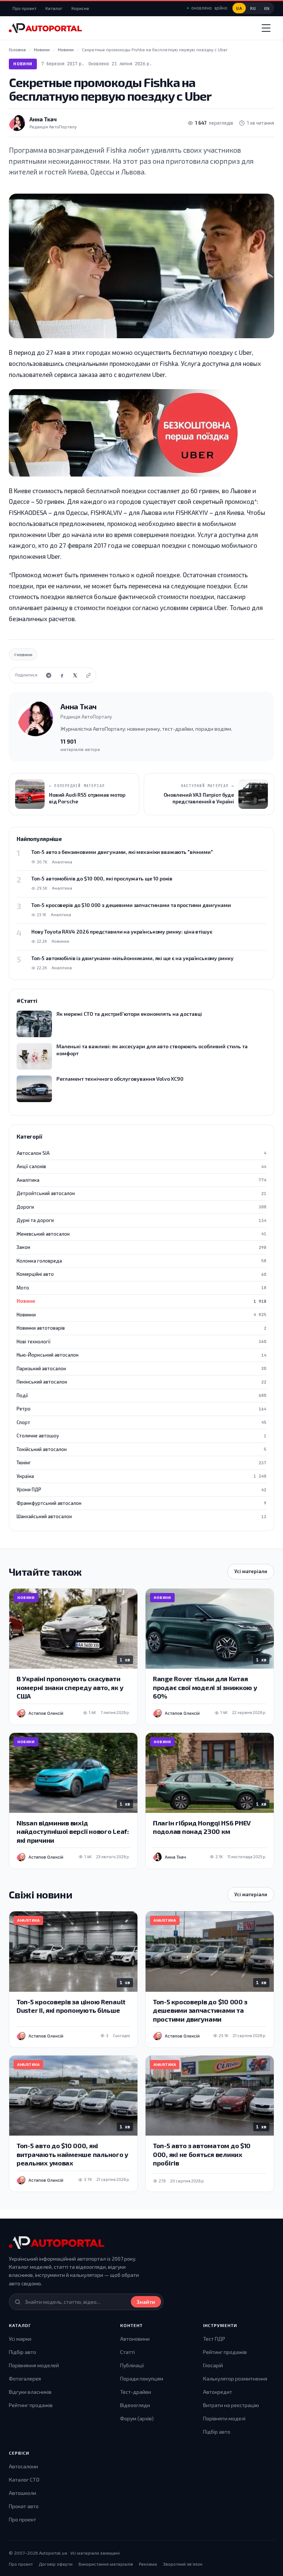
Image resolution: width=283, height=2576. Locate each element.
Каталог (54, 8)
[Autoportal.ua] (45, 28)
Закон (141, 1247)
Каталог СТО (24, 2479)
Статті (127, 2352)
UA (239, 8)
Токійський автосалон (141, 1449)
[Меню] (266, 28)
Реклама (148, 2563)
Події (141, 1395)
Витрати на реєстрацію (231, 2405)
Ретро (141, 1409)
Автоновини (135, 2339)
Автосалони (23, 2466)
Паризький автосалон (141, 1368)
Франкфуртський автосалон (141, 1503)
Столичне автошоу (141, 1435)
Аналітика (141, 1180)
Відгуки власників (30, 2392)
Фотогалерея (25, 2378)
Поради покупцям (141, 2378)
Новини (22, 63)
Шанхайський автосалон (141, 1516)
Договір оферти (56, 2563)
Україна (141, 1476)
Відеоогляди (135, 2405)
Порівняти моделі (224, 2418)
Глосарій (213, 2365)
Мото (141, 1288)
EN (267, 8)
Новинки (141, 1315)
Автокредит (217, 2392)
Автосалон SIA (141, 1153)
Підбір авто (22, 2352)
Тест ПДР (214, 2339)
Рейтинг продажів (31, 2405)
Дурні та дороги (141, 1220)
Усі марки (20, 2339)
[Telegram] (49, 675)
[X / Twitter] (75, 675)
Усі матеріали (250, 1571)
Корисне (80, 8)
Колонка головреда (141, 1261)
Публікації (132, 2365)
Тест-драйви (135, 2392)
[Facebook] (62, 675)
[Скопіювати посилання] (88, 675)
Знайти (146, 2302)
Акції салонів (141, 1166)
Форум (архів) (137, 2418)
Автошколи (22, 2493)
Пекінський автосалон (141, 1382)
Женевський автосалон (141, 1234)
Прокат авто (24, 2506)
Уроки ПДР (141, 1489)
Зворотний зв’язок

* * * *

Nothing but the text of the listing should be set down, exactly, with the pictures left behind.

### [EXERCISE RESULT]
Image resolution: width=283, height=2576. Locate each element.
Каталог (54, 8)
[Autoportal.ua] (45, 28)
Закон (141, 1247)
Каталог СТО (24, 2479)
Статті (127, 2352)
UA (239, 8)
Токійський автосалон (141, 1449)
[Меню] (266, 28)
Реклама (148, 2563)
Події (141, 1395)
Витрати на реєстрацію (231, 2405)
Ретро (141, 1409)
Автоновини (135, 2339)
Автосалони (23, 2466)
Паризький автосалон (141, 1368)
Франкфуртський автосалон (141, 1503)
Столичне автошоу (141, 1435)
Аналітика (141, 1180)
Відгуки власників (30, 2392)
Фотогалерея (25, 2378)
Поради покупцям (141, 2378)
Новини (22, 63)
Шанхайський автосалон (141, 1516)
Договір оферти (56, 2563)
Україна (141, 1476)
Відеоогляди (135, 2405)
Порівняти моделі (224, 2418)
Глосарій (213, 2365)
Мото (141, 1288)
EN (267, 8)
Новинки (141, 1315)
Автокредит (217, 2392)
Автосалон SIA (141, 1153)
Підбір авто (22, 2352)
Тест ПДР (214, 2339)
Рейтинг продажів (31, 2405)
Дурні та дороги (141, 1220)
Усі марки (20, 2339)
[Telegram] (49, 675)
[X / Twitter] (75, 675)
Усі матеріали (250, 1571)
Корисне (80, 8)
Колонка головреда (141, 1261)
Публікації (132, 2365)
Тест-драйви (135, 2392)
[Facebook] (62, 675)
[Скопіювати посилання] (88, 675)
Знайти (146, 2302)
Акції салонів (141, 1166)
Форум (архів) (137, 2418)
Автошколи (22, 2493)
Пекінський автосалон (141, 1382)
Женевський автосалон (141, 1234)
Прокат авто (24, 2506)
Уроки ПДР (141, 1489)
Зворотний зв’язок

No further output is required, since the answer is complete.